* _Task goal_: This exercise asks for an exact transcription of every entry.

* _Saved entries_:
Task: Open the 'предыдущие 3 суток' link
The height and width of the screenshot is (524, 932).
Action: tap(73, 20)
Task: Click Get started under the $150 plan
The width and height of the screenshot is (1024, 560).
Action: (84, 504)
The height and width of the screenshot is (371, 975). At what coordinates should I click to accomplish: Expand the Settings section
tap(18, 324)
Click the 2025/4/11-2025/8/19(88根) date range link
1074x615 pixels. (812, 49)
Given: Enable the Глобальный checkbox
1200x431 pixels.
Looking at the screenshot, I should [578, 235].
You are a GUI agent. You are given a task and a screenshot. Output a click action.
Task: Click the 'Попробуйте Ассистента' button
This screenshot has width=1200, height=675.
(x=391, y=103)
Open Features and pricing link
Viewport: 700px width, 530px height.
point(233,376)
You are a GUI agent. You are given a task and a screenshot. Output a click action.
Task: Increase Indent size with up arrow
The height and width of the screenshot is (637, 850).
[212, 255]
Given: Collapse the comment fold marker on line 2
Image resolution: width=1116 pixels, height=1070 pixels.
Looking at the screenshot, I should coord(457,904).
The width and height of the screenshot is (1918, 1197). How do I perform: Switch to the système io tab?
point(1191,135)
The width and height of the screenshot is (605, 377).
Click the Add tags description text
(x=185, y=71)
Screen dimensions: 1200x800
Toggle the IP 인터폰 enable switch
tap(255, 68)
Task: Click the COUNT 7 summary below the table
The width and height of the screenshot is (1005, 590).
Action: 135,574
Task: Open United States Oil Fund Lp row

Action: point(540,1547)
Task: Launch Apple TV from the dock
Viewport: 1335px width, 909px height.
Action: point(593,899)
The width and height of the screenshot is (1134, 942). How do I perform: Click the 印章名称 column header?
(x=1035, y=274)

* _Output below_:
Task: Open the 'предыдущие 3 суток' link
The height and width of the screenshot is (524, 932).
Action: tap(73, 20)
Task: Click Get started under the $150 plan
The width and height of the screenshot is (1024, 560).
Action: (84, 504)
The height and width of the screenshot is (371, 975). At what coordinates should I click to accomplish: Expand the Settings section
tap(18, 324)
Click the 2025/4/11-2025/8/19(88根) date range link
1074x615 pixels. (812, 49)
Given: Enable the Глобальный checkbox
1200x431 pixels.
Looking at the screenshot, I should [578, 235].
You are a GUI agent. You are given a task and a screenshot. Output a click action.
Task: Click the 'Попробуйте Ассистента' button
This screenshot has width=1200, height=675.
(x=391, y=103)
Open Features and pricing link
Viewport: 700px width, 530px height.
point(233,376)
You are a GUI agent. You are given a task and a screenshot. Output a click action.
Task: Increase Indent size with up arrow
The height and width of the screenshot is (637, 850).
[212, 255]
Given: Collapse the comment fold marker on line 2
Image resolution: width=1116 pixels, height=1070 pixels.
Looking at the screenshot, I should coord(457,904).
The width and height of the screenshot is (1918, 1197). How do I perform: Switch to the système io tab?
point(1191,135)
The width and height of the screenshot is (605, 377).
Click the Add tags description text
(x=185, y=71)
Screen dimensions: 1200x800
Toggle the IP 인터폰 enable switch
tap(255, 68)
Task: Click the COUNT 7 summary below the table
The width and height of the screenshot is (1005, 590).
Action: 135,574
Task: Open United States Oil Fund Lp row

Action: point(540,1547)
Task: Launch Apple TV from the dock
Viewport: 1335px width, 909px height.
Action: point(593,899)
The width and height of the screenshot is (1134, 942). How do I perform: Click the 印章名称 column header?
(x=1035, y=274)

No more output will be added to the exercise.